▸ **Exercise details**: Recast every line of the items below as a JSON list of strings, one string per line, leaving out blank lines.
——————————
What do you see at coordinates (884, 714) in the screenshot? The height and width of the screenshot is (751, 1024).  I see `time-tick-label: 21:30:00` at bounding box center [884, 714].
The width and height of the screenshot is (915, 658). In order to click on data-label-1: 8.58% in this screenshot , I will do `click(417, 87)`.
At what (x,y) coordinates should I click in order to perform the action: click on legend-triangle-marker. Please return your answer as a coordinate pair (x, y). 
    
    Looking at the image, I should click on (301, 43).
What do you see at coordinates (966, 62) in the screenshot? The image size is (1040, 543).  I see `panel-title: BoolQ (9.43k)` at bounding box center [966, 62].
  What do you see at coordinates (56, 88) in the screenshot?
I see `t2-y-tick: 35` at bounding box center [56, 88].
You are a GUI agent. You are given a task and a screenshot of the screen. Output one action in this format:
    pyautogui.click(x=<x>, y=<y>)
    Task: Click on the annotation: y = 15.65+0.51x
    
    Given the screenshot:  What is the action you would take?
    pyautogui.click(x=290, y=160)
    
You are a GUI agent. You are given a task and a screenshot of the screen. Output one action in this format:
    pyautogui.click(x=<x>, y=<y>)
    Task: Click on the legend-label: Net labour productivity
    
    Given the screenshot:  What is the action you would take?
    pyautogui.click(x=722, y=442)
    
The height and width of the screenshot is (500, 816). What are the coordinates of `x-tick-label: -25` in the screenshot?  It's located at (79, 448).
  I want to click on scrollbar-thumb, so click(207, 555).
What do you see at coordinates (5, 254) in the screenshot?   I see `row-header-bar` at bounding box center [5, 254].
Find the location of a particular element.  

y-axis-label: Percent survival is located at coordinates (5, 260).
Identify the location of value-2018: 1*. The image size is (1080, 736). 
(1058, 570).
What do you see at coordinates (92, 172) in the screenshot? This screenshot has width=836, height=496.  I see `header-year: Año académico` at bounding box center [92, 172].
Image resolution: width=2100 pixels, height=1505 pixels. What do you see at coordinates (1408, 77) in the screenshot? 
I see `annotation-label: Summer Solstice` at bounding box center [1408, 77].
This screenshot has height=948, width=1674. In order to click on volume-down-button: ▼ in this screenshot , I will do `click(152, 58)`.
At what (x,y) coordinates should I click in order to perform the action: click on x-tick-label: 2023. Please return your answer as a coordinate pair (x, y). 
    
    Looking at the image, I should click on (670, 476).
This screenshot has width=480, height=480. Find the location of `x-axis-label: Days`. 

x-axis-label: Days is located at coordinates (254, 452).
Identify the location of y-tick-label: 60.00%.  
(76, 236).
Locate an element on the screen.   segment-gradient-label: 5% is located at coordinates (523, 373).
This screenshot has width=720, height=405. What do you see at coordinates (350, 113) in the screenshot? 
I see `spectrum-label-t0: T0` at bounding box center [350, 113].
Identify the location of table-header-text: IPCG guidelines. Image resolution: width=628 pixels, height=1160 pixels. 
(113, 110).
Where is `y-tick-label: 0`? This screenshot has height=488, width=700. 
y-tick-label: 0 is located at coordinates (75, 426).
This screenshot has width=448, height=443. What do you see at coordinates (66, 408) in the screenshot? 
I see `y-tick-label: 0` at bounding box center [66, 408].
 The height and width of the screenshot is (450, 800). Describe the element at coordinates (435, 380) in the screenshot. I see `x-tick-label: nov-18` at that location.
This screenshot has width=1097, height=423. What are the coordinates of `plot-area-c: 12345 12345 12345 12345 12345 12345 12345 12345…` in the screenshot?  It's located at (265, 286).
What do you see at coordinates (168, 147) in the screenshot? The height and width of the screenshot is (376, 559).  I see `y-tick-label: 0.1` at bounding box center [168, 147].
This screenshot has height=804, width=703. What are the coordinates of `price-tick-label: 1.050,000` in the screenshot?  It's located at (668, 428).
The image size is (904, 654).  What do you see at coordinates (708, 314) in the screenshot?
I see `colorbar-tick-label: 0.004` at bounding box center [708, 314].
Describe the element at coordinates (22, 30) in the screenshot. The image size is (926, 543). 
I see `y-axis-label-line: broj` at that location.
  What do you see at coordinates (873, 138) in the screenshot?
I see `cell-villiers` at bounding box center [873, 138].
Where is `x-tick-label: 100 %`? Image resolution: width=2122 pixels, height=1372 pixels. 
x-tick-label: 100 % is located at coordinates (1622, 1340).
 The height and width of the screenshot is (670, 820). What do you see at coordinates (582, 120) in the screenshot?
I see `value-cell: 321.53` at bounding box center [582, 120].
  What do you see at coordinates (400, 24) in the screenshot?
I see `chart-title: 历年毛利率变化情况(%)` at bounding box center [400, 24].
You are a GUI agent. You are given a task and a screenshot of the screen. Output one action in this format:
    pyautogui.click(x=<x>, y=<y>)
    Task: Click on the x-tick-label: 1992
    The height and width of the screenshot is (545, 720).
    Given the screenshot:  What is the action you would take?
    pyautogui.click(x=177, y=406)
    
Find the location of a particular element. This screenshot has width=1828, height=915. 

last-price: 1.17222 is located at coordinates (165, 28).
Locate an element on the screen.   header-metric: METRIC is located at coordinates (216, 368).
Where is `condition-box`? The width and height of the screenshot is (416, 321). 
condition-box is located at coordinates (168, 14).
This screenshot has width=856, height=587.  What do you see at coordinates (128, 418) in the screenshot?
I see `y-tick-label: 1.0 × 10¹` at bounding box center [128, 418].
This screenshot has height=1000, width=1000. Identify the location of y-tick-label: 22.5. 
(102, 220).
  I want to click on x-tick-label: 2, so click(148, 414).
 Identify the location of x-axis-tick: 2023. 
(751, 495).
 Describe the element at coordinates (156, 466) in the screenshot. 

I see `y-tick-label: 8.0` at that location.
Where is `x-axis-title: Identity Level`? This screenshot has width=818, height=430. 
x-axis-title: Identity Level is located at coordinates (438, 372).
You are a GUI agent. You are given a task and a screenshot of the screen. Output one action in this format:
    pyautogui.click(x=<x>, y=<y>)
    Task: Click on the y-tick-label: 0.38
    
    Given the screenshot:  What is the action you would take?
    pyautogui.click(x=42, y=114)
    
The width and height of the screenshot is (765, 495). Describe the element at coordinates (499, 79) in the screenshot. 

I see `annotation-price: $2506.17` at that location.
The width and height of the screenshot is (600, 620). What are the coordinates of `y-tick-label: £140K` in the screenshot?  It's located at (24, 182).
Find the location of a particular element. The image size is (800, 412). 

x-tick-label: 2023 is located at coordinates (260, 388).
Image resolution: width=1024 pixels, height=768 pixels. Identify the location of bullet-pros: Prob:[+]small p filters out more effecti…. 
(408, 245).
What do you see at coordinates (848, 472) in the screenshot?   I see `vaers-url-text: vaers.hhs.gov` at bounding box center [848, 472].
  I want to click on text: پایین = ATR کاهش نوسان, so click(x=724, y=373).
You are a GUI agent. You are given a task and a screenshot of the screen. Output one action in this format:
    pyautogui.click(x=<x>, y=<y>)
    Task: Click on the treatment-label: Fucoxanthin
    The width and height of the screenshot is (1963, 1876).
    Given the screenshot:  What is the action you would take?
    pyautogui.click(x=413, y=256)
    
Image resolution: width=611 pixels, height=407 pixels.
——————————
▸ **Response to this task**:
[
  "What do you see at coordinates (884, 714) in the screenshot? The height and width of the screenshot is (751, 1024).  I see `time-tick-label: 21:30:00` at bounding box center [884, 714].",
  "The width and height of the screenshot is (915, 658). In order to click on data-label-1: 8.58% in this screenshot , I will do `click(417, 87)`.",
  "At what (x,y) coordinates should I click in order to perform the action: click on legend-triangle-marker. Please return your answer as a coordinate pair (x, y). ",
  "    Looking at the image, I should click on (301, 43).",
  "What do you see at coordinates (966, 62) in the screenshot? The image size is (1040, 543).  I see `panel-title: BoolQ (9.43k)` at bounding box center [966, 62].",
  "  What do you see at coordinates (56, 88) in the screenshot?",
  "I see `t2-y-tick: 35` at bounding box center [56, 88].",
  "You are a GUI agent. You are given a task and a screenshot of the screen. Output one action in this format:",
  "    pyautogui.click(x=<x>, y=<y>)",
  "    Task: Click on the annotation: y = 15.65+0.51x",
  "    Given the screenshot:  What is the action you would take?",
  "    pyautogui.click(x=290, y=160)",
  "You are a GUI agent. You are given a task and a screenshot of the screen. Output one action in this format:",
  "    pyautogui.click(x=<x>, y=<y>)",
  "    Task: Click on the legend-label: Net labour productivity",
  "    Given the screenshot:  What is the action you would take?",
  "    pyautogui.click(x=722, y=442)",
  "The height and width of the screenshot is (500, 816). What are the coordinates of `x-tick-label: -25` in the screenshot?  It's located at (79, 448).",
  "  I want to click on scrollbar-thumb, so click(207, 555).",
  "What do you see at coordinates (5, 254) in the screenshot?   I see `row-header-bar` at bounding box center [5, 254].",
  "Find the location of a particular element.  ",
  "y-axis-label: Percent survival is located at coordinates (5, 260).",
  "Identify the location of value-2018: 1*. The image size is (1080, 736). ",
  "(1058, 570).",
  "What do you see at coordinates (92, 172) in the screenshot? This screenshot has width=836, height=496.  I see `header-year: Año académico` at bounding box center [92, 172].",
  "Image resolution: width=2100 pixels, height=1505 pixels. What do you see at coordinates (1408, 77) in the screenshot? ",
  "I see `annotation-label: Summer Solstice` at bounding box center [1408, 77].",
  "This screenshot has height=948, width=1674. In order to click on volume-down-button: ▼ in this screenshot , I will do `click(152, 58)`.",
  "At what (x,y) coordinates should I click in order to perform the action: click on x-tick-label: 2023. Please return your answer as a coordinate pair (x, y). ",
  "    Looking at the image, I should click on (670, 476).",
  "This screenshot has width=480, height=480. Find the location of `x-axis-label: Days`. ",
  "x-axis-label: Days is located at coordinates (254, 452).",
  "Identify the location of y-tick-label: 60.00%.  ",
  "(76, 236).",
  "Locate an element on the screen.   segment-gradient-label: 5% is located at coordinates (523, 373).",
  "This screenshot has width=720, height=405. What do you see at coordinates (350, 113) in the screenshot? ",
  "I see `spectrum-label-t0: T0` at bounding box center [350, 113].",
  "Identify the location of table-header-text: IPCG guidelines. Image resolution: width=628 pixels, height=1160 pixels. ",
  "(113, 110).",
  "Where is `y-tick-label: 0`? This screenshot has height=488, width=700. ",
  "y-tick-label: 0 is located at coordinates (75, 426).",
  "This screenshot has width=448, height=443. What do you see at coordinates (66, 408) in the screenshot? ",
  "I see `y-tick-label: 0` at bounding box center [66, 408].",
  " The height and width of the screenshot is (450, 800). Describe the element at coordinates (435, 380) in the screenshot. I see `x-tick-label: nov-18` at that location.",
  "This screenshot has width=1097, height=423. What are the coordinates of `plot-area-c: 12345 12345 12345 12345 12345 12345 12345 12345…` in the screenshot?  It's located at (265, 286).",
  "What do you see at coordinates (168, 147) in the screenshot? The height and width of the screenshot is (376, 559).  I see `y-tick-label: 0.1` at bounding box center [168, 147].",
  "This screenshot has height=804, width=703. What are the coordinates of `price-tick-label: 1.050,000` in the screenshot?  It's located at (668, 428).",
  "The image size is (904, 654).  What do you see at coordinates (708, 314) in the screenshot?",
  "I see `colorbar-tick-label: 0.004` at bounding box center [708, 314].",
  "Describe the element at coordinates (22, 30) in the screenshot. The image size is (926, 543). ",
  "I see `y-axis-label-line: broj` at that location.",
  "  What do you see at coordinates (873, 138) in the screenshot?",
  "I see `cell-villiers` at bounding box center [873, 138].",
  "Where is `x-tick-label: 100 %`? Image resolution: width=2122 pixels, height=1372 pixels. ",
  "x-tick-label: 100 % is located at coordinates (1622, 1340).",
  " The height and width of the screenshot is (670, 820). What do you see at coordinates (582, 120) in the screenshot?",
  "I see `value-cell: 321.53` at bounding box center [582, 120].",
  "  What do you see at coordinates (400, 24) in the screenshot?",
  "I see `chart-title: 历年毛利率变化情况(%)` at bounding box center [400, 24].",
  "You are a GUI agent. You are given a task and a screenshot of the screen. Output one action in this format:",
  "    pyautogui.click(x=<x>, y=<y>)",
  "    Task: Click on the x-tick-label: 1992",
  "    The height and width of the screenshot is (545, 720).",
  "    Given the screenshot:  What is the action you would take?",
  "    pyautogui.click(x=177, y=406)",
  "Find the location of a particular element. This screenshot has width=1828, height=915. ",
  "last-price: 1.17222 is located at coordinates (165, 28).",
  "Locate an element on the screen.   header-metric: METRIC is located at coordinates (216, 368).",
  "Where is `condition-box`? The width and height of the screenshot is (416, 321). ",
  "condition-box is located at coordinates (168, 14).",
  "This screenshot has width=856, height=587.  What do you see at coordinates (128, 418) in the screenshot?",
  "I see `y-tick-label: 1.0 × 10¹` at bounding box center [128, 418].",
  "This screenshot has height=1000, width=1000. Identify the location of y-tick-label: 22.5. ",
  "(102, 220).",
  "  I want to click on x-tick-label: 2, so click(148, 414).",
  " Identify the location of x-axis-tick: 2023. ",
  "(751, 495).",
  " Describe the element at coordinates (156, 466) in the screenshot. ",
  "I see `y-tick-label: 8.0` at that location.",
  "Where is `x-axis-title: Identity Level`? This screenshot has width=818, height=430. ",
  "x-axis-title: Identity Level is located at coordinates (438, 372).",
  "You are a GUI agent. You are given a task and a screenshot of the screen. Output one action in this format:",
  "    pyautogui.click(x=<x>, y=<y>)",
  "    Task: Click on the y-tick-label: 0.38",
  "    Given the screenshot:  What is the action you would take?",
  "    pyautogui.click(x=42, y=114)",
  "The width and height of the screenshot is (765, 495). Describe the element at coordinates (499, 79) in the screenshot. ",
  "I see `annotation-price: $2506.17` at that location.",
  "The width and height of the screenshot is (600, 620). What are the coordinates of `y-tick-label: £140K` in the screenshot?  It's located at (24, 182).",
  "Find the location of a particular element. The image size is (800, 412). ",
  "x-tick-label: 2023 is located at coordinates (260, 388).",
  "Image resolution: width=1024 pixels, height=768 pixels. Identify the location of bullet-pros: Prob:[+]small p filters out more effecti…. ",
  "(408, 245).",
  "What do you see at coordinates (848, 472) in the screenshot?   I see `vaers-url-text: vaers.hhs.gov` at bounding box center [848, 472].",
  "  I want to click on text: پایین = ATR کاهش نوسان, so click(x=724, y=373).",
  "You are a GUI agent. You are given a task and a screenshot of the screen. Output one action in this format:",
  "    pyautogui.click(x=<x>, y=<y>)",
  "    Task: Click on the treatment-label: Fucoxanthin",
  "    The width and height of the screenshot is (1963, 1876).",
  "    Given the screenshot:  What is the action you would take?",
  "    pyautogui.click(x=413, y=256)",
  "Image resolution: width=611 pixels, height=407 pixels."
]